Mr Stemp appeared on behalf of the Claimant
Ms Hannett appeared on behalf of the Defendant

____________________

HTML VERSION OF JUDGMENT
____________________

Crown Copyright ©

  1. MR JUSTICE OUSELEY: This is an application under section 288 of the Town and Country Planning Act 1990, whereby the local authority, the Royal Borough of Windsor and Maidenhead, challenge a decision of the first defendant's inspector in a letter dated 7 April 2011. By that letter he allowed an appeal by the second defendant who does not appear and is not represented. The second defendant appealed successfully against the decision of the local authority to refuse planning permission for the change of use from retail to residential of the old post office in Cookham Dean near Maidenhead.
  2. The local authority challenged the decision of the Inspector to grant permission.
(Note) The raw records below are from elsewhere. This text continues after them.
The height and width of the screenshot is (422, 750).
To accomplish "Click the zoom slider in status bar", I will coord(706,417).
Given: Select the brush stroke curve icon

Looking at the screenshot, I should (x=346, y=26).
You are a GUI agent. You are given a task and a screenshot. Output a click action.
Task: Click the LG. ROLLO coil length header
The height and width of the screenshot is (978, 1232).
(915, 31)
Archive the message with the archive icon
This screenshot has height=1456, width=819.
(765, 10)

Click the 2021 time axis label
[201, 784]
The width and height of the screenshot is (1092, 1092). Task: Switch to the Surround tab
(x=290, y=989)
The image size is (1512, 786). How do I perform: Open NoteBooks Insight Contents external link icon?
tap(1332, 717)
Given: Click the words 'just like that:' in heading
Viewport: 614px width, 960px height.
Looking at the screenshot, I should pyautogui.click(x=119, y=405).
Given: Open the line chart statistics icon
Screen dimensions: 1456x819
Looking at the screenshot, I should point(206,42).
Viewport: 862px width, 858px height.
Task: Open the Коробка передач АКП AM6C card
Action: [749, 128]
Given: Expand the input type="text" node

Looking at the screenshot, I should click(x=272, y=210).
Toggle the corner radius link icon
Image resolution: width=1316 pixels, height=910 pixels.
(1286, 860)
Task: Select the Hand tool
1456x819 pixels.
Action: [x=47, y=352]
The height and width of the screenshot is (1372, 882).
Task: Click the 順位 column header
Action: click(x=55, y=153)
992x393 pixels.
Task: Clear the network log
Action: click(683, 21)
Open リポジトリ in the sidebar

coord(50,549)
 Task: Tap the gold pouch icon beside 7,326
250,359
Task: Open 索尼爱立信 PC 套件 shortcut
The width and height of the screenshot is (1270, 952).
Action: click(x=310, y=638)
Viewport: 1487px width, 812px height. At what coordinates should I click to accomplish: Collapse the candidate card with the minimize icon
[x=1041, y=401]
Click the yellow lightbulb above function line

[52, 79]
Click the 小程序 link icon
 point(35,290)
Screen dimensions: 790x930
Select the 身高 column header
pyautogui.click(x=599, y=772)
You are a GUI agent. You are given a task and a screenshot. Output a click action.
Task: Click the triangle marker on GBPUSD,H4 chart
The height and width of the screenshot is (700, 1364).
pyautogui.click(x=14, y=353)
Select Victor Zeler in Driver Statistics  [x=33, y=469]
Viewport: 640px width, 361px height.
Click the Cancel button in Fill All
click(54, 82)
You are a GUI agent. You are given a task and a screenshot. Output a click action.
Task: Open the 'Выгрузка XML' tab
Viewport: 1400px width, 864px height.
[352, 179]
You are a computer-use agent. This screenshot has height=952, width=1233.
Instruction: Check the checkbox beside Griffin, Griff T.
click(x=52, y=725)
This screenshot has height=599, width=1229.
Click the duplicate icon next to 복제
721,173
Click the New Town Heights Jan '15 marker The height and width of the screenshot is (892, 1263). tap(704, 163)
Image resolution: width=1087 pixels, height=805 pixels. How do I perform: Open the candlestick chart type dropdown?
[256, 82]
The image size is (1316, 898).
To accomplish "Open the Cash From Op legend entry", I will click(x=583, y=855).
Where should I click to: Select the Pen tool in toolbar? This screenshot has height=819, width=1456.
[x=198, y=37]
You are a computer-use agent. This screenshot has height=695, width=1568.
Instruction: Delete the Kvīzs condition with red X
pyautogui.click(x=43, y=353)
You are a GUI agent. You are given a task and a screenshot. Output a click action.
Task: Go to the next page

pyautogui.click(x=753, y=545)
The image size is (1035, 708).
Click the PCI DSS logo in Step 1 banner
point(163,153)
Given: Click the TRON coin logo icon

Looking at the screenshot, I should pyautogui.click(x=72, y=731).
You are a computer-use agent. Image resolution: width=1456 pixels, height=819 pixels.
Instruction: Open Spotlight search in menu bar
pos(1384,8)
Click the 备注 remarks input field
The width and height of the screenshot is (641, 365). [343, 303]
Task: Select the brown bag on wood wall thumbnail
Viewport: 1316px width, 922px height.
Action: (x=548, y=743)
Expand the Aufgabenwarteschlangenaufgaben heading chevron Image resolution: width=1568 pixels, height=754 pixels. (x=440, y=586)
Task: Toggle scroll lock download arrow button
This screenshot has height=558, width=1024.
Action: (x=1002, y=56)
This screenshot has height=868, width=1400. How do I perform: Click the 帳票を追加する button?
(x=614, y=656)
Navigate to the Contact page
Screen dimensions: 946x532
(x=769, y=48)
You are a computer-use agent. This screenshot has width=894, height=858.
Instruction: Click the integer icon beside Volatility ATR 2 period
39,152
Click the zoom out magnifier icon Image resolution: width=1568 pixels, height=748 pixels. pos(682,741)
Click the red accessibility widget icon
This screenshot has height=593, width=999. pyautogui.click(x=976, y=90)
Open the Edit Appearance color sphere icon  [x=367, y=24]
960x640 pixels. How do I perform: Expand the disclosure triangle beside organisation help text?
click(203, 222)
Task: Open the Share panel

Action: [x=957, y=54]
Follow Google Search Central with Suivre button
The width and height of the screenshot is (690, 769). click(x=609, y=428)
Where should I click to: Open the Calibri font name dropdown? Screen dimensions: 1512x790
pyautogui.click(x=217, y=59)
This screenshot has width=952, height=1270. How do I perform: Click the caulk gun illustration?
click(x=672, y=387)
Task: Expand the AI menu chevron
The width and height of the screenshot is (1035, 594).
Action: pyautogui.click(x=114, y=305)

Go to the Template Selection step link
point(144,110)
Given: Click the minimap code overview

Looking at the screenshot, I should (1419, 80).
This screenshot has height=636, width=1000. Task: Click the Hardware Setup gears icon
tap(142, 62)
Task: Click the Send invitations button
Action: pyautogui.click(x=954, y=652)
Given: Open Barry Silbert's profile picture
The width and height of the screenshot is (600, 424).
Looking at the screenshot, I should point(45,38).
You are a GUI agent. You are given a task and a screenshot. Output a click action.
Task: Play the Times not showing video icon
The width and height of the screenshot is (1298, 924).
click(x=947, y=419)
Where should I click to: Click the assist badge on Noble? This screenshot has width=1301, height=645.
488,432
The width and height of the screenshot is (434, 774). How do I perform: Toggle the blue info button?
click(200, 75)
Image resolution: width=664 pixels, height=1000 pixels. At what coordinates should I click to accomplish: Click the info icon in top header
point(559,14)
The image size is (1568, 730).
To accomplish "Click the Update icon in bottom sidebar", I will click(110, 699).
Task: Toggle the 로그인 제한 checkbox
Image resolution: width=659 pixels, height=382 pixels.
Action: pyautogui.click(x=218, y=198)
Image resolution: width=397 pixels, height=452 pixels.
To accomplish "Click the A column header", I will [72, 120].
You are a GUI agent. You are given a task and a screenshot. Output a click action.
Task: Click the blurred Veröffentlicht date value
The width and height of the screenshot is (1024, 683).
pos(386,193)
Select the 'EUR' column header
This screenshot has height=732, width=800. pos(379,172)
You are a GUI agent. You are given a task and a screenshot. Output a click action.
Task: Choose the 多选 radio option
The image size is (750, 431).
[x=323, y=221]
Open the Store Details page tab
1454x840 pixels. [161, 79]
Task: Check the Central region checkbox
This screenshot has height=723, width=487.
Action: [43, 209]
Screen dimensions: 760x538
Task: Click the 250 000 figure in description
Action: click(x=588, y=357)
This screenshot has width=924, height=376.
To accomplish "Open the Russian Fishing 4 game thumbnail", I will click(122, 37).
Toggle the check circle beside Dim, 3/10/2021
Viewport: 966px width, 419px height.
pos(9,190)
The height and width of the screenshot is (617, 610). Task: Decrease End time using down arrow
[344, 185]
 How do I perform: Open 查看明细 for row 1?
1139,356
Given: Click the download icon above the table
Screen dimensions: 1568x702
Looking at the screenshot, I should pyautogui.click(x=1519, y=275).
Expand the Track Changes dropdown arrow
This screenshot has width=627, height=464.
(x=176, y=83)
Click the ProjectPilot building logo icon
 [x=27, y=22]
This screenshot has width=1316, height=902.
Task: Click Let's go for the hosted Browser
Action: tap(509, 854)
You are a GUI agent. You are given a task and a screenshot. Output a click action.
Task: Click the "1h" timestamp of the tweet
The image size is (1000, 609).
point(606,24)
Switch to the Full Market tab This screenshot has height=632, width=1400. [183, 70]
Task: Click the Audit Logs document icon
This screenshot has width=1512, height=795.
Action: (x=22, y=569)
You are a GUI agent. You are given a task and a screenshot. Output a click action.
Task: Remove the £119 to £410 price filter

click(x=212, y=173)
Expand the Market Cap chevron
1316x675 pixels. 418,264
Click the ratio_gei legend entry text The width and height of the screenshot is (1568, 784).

This was on a variety of grounds. Except for a procedural issue concerning the way in which written representations were dealt with, the grounds took issue with the conclusion of the Inspector that the local planning authority was a Community Infrastructure Levy charging authority under the Community Infrastructure Levy Regulations. Accordingly, he did not require the second defendant to make any form of contributions of the sort which the local authority was seeking to cope with the costs of the change of use.
  3. It however appears, and is accepted by the Secretary of State to be the case, that the relevant statutory regime contain provisions which meant that the Community Infrastructure Levy regime was not applicable. There was no liability under this regime to make the payments. The transitional provisions had disapplied that liability.
  4. Accordingly, the question of infrastructure costs fell to be determined in a different manner, and this was by reference to the local plan and supplementary planning documents. The Inspector, having misinterpreted the statutory provisions, ignored the relevant provisions and failed to require or to consider requiring the contribution which those planning documents required.
  5. The Secretary of State has accepted that that error was made and has agreed that the decision should be quashed.
  6. The second defendant lives in Australia. Permission was granted by this court for the papers to be served out of time on her in Australia. There is no doubt but that she has received those documents. It appears that she had intended to appear through someone described as a next friend, whoever that might be, but at all events she knows of the proceedings and their timing today. She has not consented to the consent order. The solicitors who were acting on her behalf and have a very limited remit now have sent an email to the court explaining the position. The crucial parts are that the second defendant is not continuing with her defence of the proceedings and will not be represented in court, she had only sought an adjournment by agreement and that was refused.
  7. The second defendant, whilst complaining that the first defendant has not told her until lately that it was not going to defend the action, appears to have been assuming that there was some common interest between them which required them to keep her alert as to what it was doing.
  8. The Secretary of State, having taken the view he has and in consenting to a consent order, is fully entitled no longer to contest the proceedings; he is not obliged to reach decisions at a time convenient to other litigants.
  9. The fact that the second defendant feels that the rug has rather been pulled from under her feet because her champion, as she might have seen him, has decided not to enter the list is neither here nor there.
  10. The second defendant does not contest the proceedings. It is perfectly clear from the claim and concession that the claimant is right in its contentions and accordingly I quash the decision of the Secretary of State.
  11. The consent order provides for costs to be paid by him to the claimant in the agreed sum of £4,125. The order also contains the basis upon which the decision is quashed and which relates to the impact of the CIL regulations.